> Source extract
[START]
High-Performance Computing (HPC)

This section describes how to build and run FLUXOS on HPC clusters using MPI+OpenMP hybrid parallelization.

Overview

FLUXOS supports five parallelization modes:

OpenMP only: For workstations and small domains
MPI only: For distributed memory systems
Hybrid MPI+OpenMP: For scalability on HPC clusters
CUDA GPU: For maximum single-node performance with NVIDIA GPUs (recommended for large domains)
Hybrid MPI+OpenMP+CUDA: For maximum scalability on GPU-equipped HPC clusters (recommended)

The hybrid approach uses MPI for communication between nodes, OpenMP for parallelism within each node, and CUDA for GPU offloading of compute-intensive kernels.

Building for HPC

Prerequisites

MPI implementation (OpenMPI, MPICH, or Intel MPI)
OpenMP-enabled compiler (GCC 7+, Intel C++ 18+, or Clang 8+)
Armadillo 9.9+
CMake 3.10+
HDF5 (optional, for parallel output)

Build Commands

# Create build directory
mkdir build && cd build

# Configure with MPI support
cmake -DMODE_release=ON -DUSE_MPI=ON ..

# Build
make -j8

# The executable will be: build/bin/fluxos_mpi

With CUDA GPU acceleration:

cmake -DMODE_release=ON -DUSE_MPI=ON -DUSE_CUDA=ON ..
[END]
> Recorded data
[START]
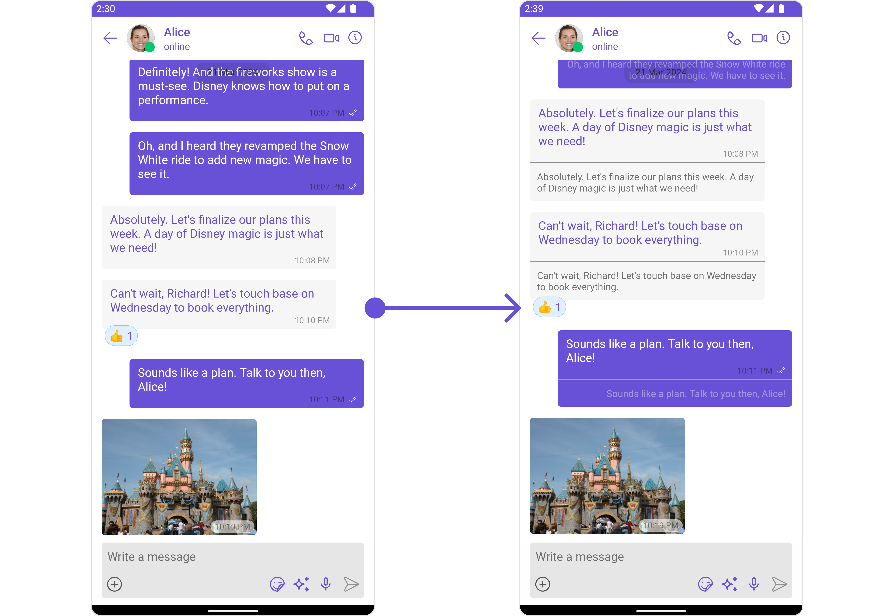Screen dimensions: 888x616
Task: Tap microphone icon in left composer
Action: tap(326, 584)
[END]
> Work to be completed
Please edit the FLUXOS HPC page from "FLUXOS supports five" to "of compute-intensive kernels.", putting "desktop machines" in place of "workstations". The listing is separate material and has no connection to the FLUXOS HPC page.

> Result
FLUXOS supports five parallelization modes:

OpenMP only: For desktop machines and small domains
MPI only: For distributed memory systems
Hybrid MPI+OpenMP: For scalability on HPC clusters
CUDA GPU: For maximum single-node performance with NVIDIA GPUs (recommended for large domains)
Hybrid MPI+OpenMP+CUDA: For maximum scalability on GPU-equipped HPC clusters (recommended)

The hybrid approach uses MPI for communication between nodes, OpenMP for parallelism within each node, and CUDA for GPU offloading of compute-intensive kernels.